By Henry L. Davis, Reporter
The Buffalo News
May 1, 2017
Doctors affiliated with the University at Buffalo gave the opening of their offices on the Buffalo Niagara Medical Campus a high-tech aura Monday by also introducing a smartphone device they just started using to monitor patients’ hearts.
AliveCor’s Kardia Pro, which is smaller than a credit card, allows doctors to remotely monitor patients for irregular heart rhythms, such as atrial fibrillation. Patients who feel heart palpitations can place their fingers on the device’s two small pads, and it takes an electrocardiogram in about 30 seconds, with the results shown on screen and transmitted to a doctor via the software in the smartphone app.
UBMD Internal Medicine’s 10 cardiologists began recommending the device to patients this month as an alternative to more cumbersome monitors that must be worn with electrodes that attach to the skin.
Kardia Pro represents one of a number of emerging portable devices that monitor the heart for potentially dangerous irregularities.
UBMD, which formed in 2005, is the umbrella organization for 18 separate medical specialty practices whose more than 500 doctors are affiliated with the UB medical school. The group also includes 1,200 other health professionals and staff. Twelve of its medical practices are moving into the Conventus building at 1001 Main St., including dermatology, family medicine, internal medicine, neurology, neurosurgery, obstetrics-gynecology, orthopaedics and sports medicine, pathology, pediatrics, psychiatry, surgery and urology.
The device has been approved by the Food And Drug Administration. Patients buy the Kardia device – its costs $99 online from the company – and pay a $15 monthly fee for continuous monitoring.
The device is aimed at such uses as confirming atrial fibrillation in patients who complain of worrisome heart palpitations. Atrial fibrillation can lead to blood clots, stroke and other heart complications. About 2.7 million Americans live with the condition, which is often treated with medication, according to the American Heart Association. Another potential use is to monitor patients after a treatment for irregular heart rhythms known as ablation, in which a doctor eliminates malfunctioning tissue around the heart.
The AliveCor smartphone app provided comparable performance to the 14-day event monitors that are the current standard of care, according to a UB study presented last year at the annual Heart Rhythm Society meeting.
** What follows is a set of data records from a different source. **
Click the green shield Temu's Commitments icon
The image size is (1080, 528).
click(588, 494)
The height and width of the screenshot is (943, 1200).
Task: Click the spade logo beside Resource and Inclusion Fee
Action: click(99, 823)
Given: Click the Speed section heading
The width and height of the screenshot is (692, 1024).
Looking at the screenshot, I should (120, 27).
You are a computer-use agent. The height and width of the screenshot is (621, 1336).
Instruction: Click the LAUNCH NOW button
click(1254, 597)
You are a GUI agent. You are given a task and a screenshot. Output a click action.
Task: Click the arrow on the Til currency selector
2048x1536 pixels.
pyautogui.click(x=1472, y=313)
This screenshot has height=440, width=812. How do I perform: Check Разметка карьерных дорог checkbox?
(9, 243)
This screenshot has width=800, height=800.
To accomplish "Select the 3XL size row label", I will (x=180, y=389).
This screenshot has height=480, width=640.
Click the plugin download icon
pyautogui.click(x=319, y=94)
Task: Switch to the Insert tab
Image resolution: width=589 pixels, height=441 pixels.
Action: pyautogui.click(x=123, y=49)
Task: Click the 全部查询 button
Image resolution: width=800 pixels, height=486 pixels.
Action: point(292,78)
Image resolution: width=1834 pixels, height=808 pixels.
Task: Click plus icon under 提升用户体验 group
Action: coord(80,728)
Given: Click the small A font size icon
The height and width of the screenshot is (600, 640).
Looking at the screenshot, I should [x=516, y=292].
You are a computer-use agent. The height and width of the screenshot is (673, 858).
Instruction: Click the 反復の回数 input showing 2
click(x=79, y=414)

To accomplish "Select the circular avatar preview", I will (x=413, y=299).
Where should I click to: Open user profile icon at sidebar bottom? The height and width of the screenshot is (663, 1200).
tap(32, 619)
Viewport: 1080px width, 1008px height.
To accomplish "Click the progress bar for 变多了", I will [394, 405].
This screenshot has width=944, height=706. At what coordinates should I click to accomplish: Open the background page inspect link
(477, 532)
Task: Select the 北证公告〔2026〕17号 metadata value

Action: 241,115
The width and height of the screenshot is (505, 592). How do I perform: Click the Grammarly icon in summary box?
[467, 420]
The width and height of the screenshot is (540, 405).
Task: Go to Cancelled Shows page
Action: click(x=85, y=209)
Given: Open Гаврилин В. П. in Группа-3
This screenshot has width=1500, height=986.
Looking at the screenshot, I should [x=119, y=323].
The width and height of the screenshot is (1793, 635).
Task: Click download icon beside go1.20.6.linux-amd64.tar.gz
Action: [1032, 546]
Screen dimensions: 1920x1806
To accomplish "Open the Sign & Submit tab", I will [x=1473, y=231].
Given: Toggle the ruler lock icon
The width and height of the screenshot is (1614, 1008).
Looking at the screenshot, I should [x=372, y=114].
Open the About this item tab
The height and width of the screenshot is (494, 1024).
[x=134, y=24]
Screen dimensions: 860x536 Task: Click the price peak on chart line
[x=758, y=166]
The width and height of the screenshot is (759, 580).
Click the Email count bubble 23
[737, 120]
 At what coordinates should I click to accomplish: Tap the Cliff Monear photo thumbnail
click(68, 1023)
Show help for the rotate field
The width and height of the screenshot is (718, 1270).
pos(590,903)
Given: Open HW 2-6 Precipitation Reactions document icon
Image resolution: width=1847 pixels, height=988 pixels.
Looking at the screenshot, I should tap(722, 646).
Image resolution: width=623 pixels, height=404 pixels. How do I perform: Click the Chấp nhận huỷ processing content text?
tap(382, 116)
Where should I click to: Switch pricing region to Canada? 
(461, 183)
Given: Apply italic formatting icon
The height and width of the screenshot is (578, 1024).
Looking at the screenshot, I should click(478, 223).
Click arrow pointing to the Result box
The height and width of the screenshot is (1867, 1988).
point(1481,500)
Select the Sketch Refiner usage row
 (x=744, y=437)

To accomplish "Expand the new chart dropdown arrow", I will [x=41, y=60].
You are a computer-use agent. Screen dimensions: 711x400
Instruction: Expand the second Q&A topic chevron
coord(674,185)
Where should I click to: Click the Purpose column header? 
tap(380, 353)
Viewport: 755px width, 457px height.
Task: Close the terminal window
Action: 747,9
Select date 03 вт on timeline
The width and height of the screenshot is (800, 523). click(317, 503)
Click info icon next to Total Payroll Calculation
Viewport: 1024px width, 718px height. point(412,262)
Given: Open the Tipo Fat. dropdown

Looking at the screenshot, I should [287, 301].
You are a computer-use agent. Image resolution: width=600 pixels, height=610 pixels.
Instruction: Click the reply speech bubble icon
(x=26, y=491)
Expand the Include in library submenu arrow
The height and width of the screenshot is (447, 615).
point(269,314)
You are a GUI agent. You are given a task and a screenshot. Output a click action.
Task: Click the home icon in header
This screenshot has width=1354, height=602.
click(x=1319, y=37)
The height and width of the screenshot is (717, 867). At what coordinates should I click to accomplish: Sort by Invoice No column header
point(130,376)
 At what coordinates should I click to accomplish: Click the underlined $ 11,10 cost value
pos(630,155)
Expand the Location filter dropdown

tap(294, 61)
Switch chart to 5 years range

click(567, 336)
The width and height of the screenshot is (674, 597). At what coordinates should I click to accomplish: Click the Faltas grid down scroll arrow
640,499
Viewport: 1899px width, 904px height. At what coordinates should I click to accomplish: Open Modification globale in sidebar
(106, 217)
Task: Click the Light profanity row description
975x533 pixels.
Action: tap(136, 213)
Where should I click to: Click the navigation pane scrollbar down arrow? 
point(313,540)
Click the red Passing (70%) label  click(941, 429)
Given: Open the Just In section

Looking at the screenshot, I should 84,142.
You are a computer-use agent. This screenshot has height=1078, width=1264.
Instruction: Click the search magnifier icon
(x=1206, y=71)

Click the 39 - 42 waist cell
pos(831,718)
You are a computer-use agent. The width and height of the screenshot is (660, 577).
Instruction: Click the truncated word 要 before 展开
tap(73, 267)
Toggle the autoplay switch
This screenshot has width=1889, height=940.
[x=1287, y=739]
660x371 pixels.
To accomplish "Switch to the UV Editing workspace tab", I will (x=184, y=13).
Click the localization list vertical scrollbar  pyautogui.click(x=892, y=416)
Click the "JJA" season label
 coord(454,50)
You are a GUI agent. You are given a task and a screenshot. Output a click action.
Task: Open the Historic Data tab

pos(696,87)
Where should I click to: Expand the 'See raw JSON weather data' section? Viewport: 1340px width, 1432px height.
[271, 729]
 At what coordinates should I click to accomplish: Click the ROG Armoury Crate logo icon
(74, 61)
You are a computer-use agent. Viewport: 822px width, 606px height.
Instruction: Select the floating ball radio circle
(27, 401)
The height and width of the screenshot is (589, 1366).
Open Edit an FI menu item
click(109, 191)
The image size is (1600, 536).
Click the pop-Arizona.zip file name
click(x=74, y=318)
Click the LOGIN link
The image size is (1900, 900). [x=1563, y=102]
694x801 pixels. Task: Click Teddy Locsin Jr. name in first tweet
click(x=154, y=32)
The two-week study of 32 patients who had experienced symptoms of cardiac arrhythmias compared both methods to record palpitations. The UB researchers, including Curtis, found that the AliveCor system correctly recorded 91 percent of total arrhythmic events experienced by patients versus 87.5 percent recorded by the event monitors.
“One of the other benefits of the app is that it allows people to take more ownership of their health,” Curtis said. “That is good for other aspects of their care.”